## Instructions for the task
Resume the blog post below about the ancestry of the Brussels sprout, writing on from its final sentence.

## Extract to read

------------------------------------

Common name: Brussels sprout
Dear Readers, the Christmas and New Year issue of New Scientist is such a delight that I thought I’d share a few highlights with you over the next few days, after yesterday’s rather more pensive post. First up is the brussels sprout. Scientist Chris Pires has made it his mission to discover the ancestor of the plant, and this has led him to some very interesting places.
Brussels sprouts have the scientific name Brassica oleracea, but sadly so do fourteen other varieties of cabbage, including cauliflower, Savoy cabbage, kohl rabi and kale. So how did this diminutive little chap get his start? It was thought that the brussels sprout might have been first domesticated in the UK, but another theory pointed to the Mediterranean. After doing some genetic analysis, it turned out that the closest relative to these green Christmas ‘favourites’ (I use the word advisedly) was a weedy plant called Brassica cretica, which languishes on the sunny shores of the Aegean.
This ties up with the first recorded mention of the Brussels sprout, in Greek literature from about 2500 years ago. The botanist Theophrastus suggested using the vegetable to offset the results of too much alcohol, something which is apparently still believed in Southern Italy to this day. I have no idea if you eat the sprouts before or after the intoxicating event, but either could, I fear, lead to disaster.
To my delight, it appears that Greek legend has it that cabbages sprang up where Zeus’s sweat fell to the ground.
Still, the theory about the Aegean weedy cabbage relative remains to be proven because apparently some of the Brassica cretica that the scientists found could themselves be feral – in a dry, hostile environment I’m sure people would eat every plant that poked its head up and that wasn’t actively toxic, so I imagine there have been endless crossbreeding between the species, both natural and encouraged by people. Will we ever get to the bottom of the heredity of the Brussels sprout? Who knows. I am just holding onto the vision of Zeus raising his arms to heaven as a whole shower of round green cabbages cascades out of his armpits.

------------------------------------

## Recorded information
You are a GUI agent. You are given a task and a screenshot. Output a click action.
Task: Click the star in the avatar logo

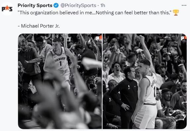[7, 8]
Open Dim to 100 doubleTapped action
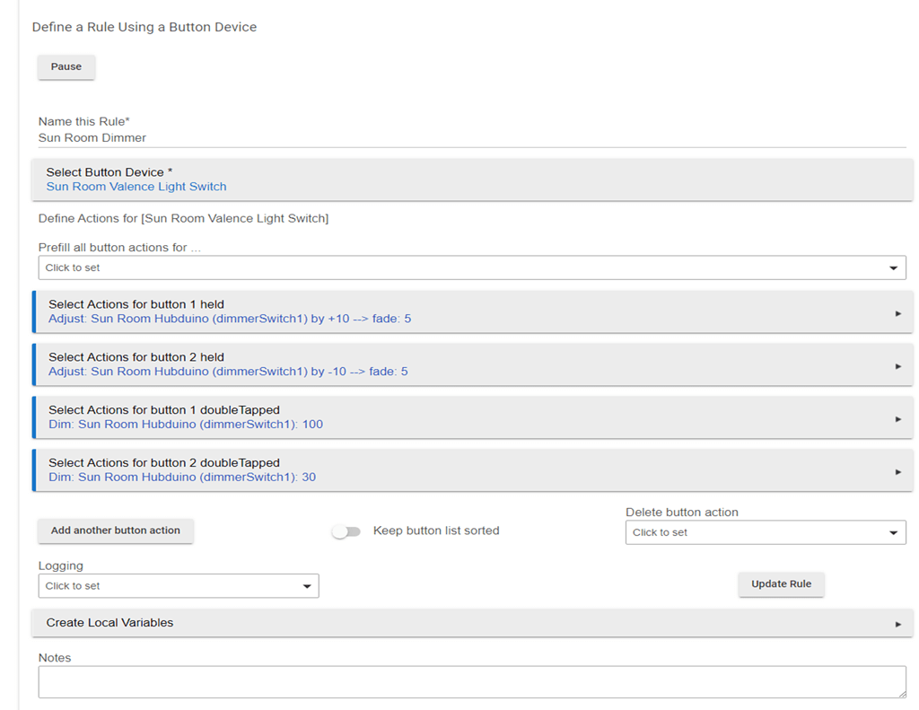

------------------------------------

## Output for this exercise
You can read the whole article here.

Photo from New Scientist, by Maia Gatlin
And with apologies in advance for the scatological subject of the next brief item, it appears that artificial intelligence can detect diarrhoea with up to 98% accuracy if you place an AI listening device in a toilet. It’s thought that this might be able to track outbreaks of diseases like cholera. It appears that some poor human had to listen to hundreds of recordings in order to work out if there was a problem with someone’s defecation or not, so that the AI could ‘learn’. Whenever I’m fed up at work, I’m going to remember that things could be worse.
You can read the whole article here, if you have the stomach for it.
I don’t think we are in any doubt when we suffer from diarrhoea (one of the most difficult words to spell 🙂 ). I have often wondered why Brussels sprouts are considered such a delicacy that it proudly makes its way onto the menus of northern hemisphere Christmas feasts.
I hope some imaginative restaurateur starts calling cabbages ‘Zeus’s sweatballs’.